AJM Sheet: Diabetic Foot Infection Functional Anatomy
From: Essential Questions for Surgical Intervention of Diabetic Foot Infections (http://www.podiatrytoday.com/article/8134)
Dedicating yourself to the side of limb salvage in the fight against diabetic foot disease is a demanding and personally challenging enterprise. In the face of infection, it often seems as though all variables are against the surgeon and the patient as together, you struggle against proximal amputation and limb loss. In fact, it often appears as though the only constant is the unpredictability of the disease progression. But one constant always on the side of the surgeon is anatomic knowledge. The infection can only work with the anatomy that it is given, and this is certainly something that can be used to your advantage. Your expert knowledge in lower extremity anatomy is one of the most valuable tools that you have in your fight. It is a constant, and it is predictable.
There are different anatomic paradigms that must be considered in terms of the evaluation of the infection source. Certainly depth is one of these paradigms. Absolute depth measurements offer very little clinical information when compared to a functional view of depth from the surgical layers of dissection. An infection should be evaluated in terms of whether it extends through the dermis, superficial fascia, deep fascia, musculotendinous structures or to the level of bone (Table 1). From this general information, specific anatomic structures can then be identified as being within the path of the infection.
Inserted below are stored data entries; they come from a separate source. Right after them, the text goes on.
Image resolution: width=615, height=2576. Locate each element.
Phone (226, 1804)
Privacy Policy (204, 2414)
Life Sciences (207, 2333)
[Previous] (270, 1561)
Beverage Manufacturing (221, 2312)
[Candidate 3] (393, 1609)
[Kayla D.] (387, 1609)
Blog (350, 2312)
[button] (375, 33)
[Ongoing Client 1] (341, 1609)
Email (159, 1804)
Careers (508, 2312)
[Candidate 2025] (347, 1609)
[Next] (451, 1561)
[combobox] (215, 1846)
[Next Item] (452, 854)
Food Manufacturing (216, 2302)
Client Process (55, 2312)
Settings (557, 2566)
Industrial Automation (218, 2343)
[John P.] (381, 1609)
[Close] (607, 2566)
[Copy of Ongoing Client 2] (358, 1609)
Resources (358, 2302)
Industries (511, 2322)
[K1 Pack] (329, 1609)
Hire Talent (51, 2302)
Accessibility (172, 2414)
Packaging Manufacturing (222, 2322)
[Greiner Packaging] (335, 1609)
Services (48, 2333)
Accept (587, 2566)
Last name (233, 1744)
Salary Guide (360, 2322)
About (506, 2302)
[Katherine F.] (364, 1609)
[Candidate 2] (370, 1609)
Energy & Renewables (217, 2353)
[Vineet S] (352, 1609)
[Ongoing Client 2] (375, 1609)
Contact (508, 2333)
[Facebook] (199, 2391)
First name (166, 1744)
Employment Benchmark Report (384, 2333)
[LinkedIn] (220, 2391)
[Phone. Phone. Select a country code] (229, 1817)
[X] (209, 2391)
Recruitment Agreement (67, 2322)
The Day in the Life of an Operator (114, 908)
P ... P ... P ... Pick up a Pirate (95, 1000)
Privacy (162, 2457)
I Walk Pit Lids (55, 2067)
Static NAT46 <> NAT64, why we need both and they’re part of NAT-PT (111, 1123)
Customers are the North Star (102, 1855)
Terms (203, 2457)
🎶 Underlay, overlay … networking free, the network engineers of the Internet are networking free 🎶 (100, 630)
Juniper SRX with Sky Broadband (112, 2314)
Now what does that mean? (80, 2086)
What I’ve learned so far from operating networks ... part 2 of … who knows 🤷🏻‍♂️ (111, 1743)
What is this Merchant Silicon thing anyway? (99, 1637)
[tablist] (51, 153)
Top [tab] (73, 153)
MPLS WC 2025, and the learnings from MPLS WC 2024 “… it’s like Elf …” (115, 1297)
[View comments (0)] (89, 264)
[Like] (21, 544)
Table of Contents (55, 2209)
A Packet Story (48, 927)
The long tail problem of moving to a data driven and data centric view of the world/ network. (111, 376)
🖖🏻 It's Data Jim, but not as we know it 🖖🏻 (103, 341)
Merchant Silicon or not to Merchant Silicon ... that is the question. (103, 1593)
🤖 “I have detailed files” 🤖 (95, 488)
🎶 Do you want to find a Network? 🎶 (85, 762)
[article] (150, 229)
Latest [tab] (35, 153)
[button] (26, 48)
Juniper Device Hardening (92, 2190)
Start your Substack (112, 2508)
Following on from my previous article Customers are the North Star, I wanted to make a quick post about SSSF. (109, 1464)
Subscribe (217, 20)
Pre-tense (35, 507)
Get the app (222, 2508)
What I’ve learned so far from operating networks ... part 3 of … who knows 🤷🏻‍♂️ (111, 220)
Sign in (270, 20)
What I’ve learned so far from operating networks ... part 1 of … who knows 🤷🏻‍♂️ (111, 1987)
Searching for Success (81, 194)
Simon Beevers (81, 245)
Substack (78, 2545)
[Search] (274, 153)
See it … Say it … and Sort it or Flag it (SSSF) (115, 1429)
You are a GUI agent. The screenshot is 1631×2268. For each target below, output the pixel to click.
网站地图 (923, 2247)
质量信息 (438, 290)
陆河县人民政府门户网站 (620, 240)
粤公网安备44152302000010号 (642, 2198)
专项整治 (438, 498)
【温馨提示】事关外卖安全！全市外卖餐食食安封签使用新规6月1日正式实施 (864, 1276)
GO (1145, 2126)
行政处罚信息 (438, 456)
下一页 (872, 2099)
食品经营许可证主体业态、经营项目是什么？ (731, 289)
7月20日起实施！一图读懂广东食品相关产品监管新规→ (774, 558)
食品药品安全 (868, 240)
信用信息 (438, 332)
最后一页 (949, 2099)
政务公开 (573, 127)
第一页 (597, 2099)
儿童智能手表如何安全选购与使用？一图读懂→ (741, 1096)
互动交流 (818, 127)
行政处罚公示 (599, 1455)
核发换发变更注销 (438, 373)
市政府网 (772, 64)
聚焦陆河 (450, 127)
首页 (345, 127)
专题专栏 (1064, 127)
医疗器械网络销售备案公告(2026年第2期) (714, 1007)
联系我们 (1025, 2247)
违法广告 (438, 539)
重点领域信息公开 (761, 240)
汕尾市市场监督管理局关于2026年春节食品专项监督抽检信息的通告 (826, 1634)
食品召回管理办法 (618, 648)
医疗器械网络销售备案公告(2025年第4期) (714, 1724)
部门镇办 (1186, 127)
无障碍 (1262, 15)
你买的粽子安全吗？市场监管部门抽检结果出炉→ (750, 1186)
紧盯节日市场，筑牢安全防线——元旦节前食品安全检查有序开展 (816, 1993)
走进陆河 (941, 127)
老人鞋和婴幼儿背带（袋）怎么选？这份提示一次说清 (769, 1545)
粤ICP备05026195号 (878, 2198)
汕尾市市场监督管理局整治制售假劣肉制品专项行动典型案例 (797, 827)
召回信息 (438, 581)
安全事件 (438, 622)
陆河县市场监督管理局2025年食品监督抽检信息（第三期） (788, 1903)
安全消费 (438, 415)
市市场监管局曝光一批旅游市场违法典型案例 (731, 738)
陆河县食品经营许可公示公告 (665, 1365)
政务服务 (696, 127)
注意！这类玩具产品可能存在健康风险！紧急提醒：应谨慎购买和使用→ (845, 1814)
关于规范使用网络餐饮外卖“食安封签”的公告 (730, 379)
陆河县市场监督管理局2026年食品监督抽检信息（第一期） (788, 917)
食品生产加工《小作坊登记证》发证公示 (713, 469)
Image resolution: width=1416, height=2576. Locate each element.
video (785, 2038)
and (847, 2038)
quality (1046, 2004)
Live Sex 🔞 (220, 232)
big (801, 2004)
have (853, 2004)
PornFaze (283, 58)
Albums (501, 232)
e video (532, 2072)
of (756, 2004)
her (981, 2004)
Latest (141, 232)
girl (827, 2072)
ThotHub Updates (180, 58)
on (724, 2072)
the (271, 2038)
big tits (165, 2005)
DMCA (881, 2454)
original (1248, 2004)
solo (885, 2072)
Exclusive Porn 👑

Infections tend to develop and travel along the path of least resistance. This implies that an infection will stay within the potential space of a given surgical layer or plantar compartment before extravasation into another layer or compartment. Often, this involves proximal extension along the relatively avascular tendon sheaths or fascial planes between muscular layers. The studies that have been used to define the number and boundaries of plantar foot compartments have also given information about relatively consistent fascial clefts where communication between different layers and compartments is likely. These have involved pressurized injection imaging studies where a known compartment is infiltrated with a contrast medium and the extravasation into other compartments can be mapped. The findings of these studies are summarized in Table 2. These communications are obviously numerous and complex. The important concept to realize is that an infection is likely to initially develop within the potential space of a single layer or compartment. There is a tendency for the infection to move proximally or distally before communicating with another layer or compartment. Note however, that patterns of communication are present along known anatomic structures such as tendons and neurovascular structures to each of the other compartments, as well as the dorsum of the foot and plantar superficial fascia. Intra-operative investigation of an infection should focus on these structures to trace the extent of plantar involvement. Also note the majority of these communications are found in the forefoot around MPJ level, so distal infections have an increased likelihood of multi-compartment involvement.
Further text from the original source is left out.